Mindful drinking, where alcohol is concerned, did not go as planned in the first few days of the new year, but did result in a dry seven days afterwards, just to see if it could be done.  The good news: it can be done.

I have taken to a morning ritual of vitamin meditation.  I sit at the dining room table, most often on weekdays about 10 or 15 minutes before my son and my wife emerge from the bedrooms to get ready for the day.  I’m alone, in soft light, with my juice, my cup of coffee, my bowl of cereal, and an assortment of gummy vitamins.  I close my eyes, take my vitamins one at a time, and concentrate on my chewing.

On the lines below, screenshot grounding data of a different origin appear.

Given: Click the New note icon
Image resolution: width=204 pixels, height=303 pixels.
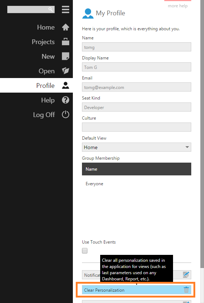Looking at the screenshot, I should [66, 56].
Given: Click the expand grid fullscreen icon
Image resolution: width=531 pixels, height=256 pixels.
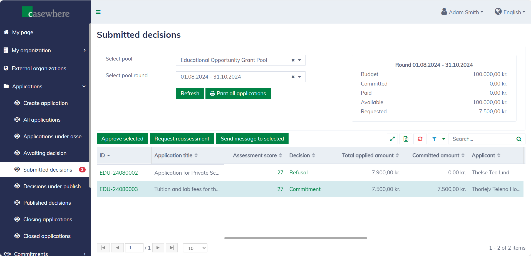Looking at the screenshot, I should click(392, 139).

I say to myself, this vitamin C is preventing scurvy; this calcium is good for my bones; this vitamin D is making up for the heavy rain in Portland; this B12 is working to make me more energetic;  this multi-vitamin is multi-tasking on behalf of my general well-being.  Chewing and breathing, I know I will have a good day.

I’ve been mindful about driving to work: every day I drive to work I am mindful about the fact that I am not biking or walking.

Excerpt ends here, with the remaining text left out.